Ziet de regering kansen, gezien de uitspraak van de rechter en gezien de grote maatschappelijke weerstanden tegen de proefboringen in de waddenzee, in overleg te treden met de NAM om hier tenminste uitstel te bepleiten?

Neen.

De uitspraak van de rechter geeft mij aanleiding mijn argumentatie, die ten grondslag ligt aan de vergunningverlening, nog eens te verduidelijken. Voor het overige verwijs ik naar in 1993 met de oliemaatschappijen gemaakte afspraken, die zijn neergelegd in de PKB-Waddenzee.


XNoot
1

Samenstelling: Leden: Vacature VVD, ondervoorzitter, Mateman (CDA), Blaauw (VVD), Van der Vlies (SGP), H. Vos (PvdA), voorzitter, Van Gelder (PvdA), Smits (CDA), Ter Veer (D66), De Jong (CDA), Leers (CDA), Van der Hoeven (CDA), Remkes (VVD), Van Wingerden (AOV), Rabbae (GroenLinks), Jorritsma-van Oosten (D66), De Koning (D66), Voûte-Droste (VVD), Hessing (VVD), Crone (PvdA), Zonneveld (CD), Van Dijke (RPF), Van der Ploeg (PvdA), Van Zuijlen (PvdA), Van Walsem (D66) en Houda (PvdA).

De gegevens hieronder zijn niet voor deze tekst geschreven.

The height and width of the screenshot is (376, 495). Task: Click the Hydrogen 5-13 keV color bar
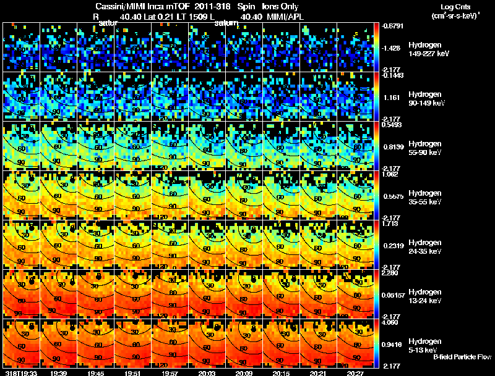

Plv. leden: Passtoors (VVD), Ten Hoopen (CDA), Van Rey (VVD), Van Middelkoop (GPV), Woltjer (PvdA), Sterk (PvdA), De Haan (CDA), Ybema (D66), Wolters (CDA), Lansink (CDA), Terpstra (CDA), Weisglas (VVD), R. A. Meijer (Groep Nijpels), M. B. Vos (GroenLinks), Bakker (D66), Van Ardenne-van der Hoeven (CDA), Verbugt (VVD), Klein Molekamp (VVD), Witteveen-Hevinga (PvdA), Poppe (SP), Leerkes (U55+), Verspaget (PvdA), Adelmund (PvdA), Roethof (D66), Feenstra (PvdA).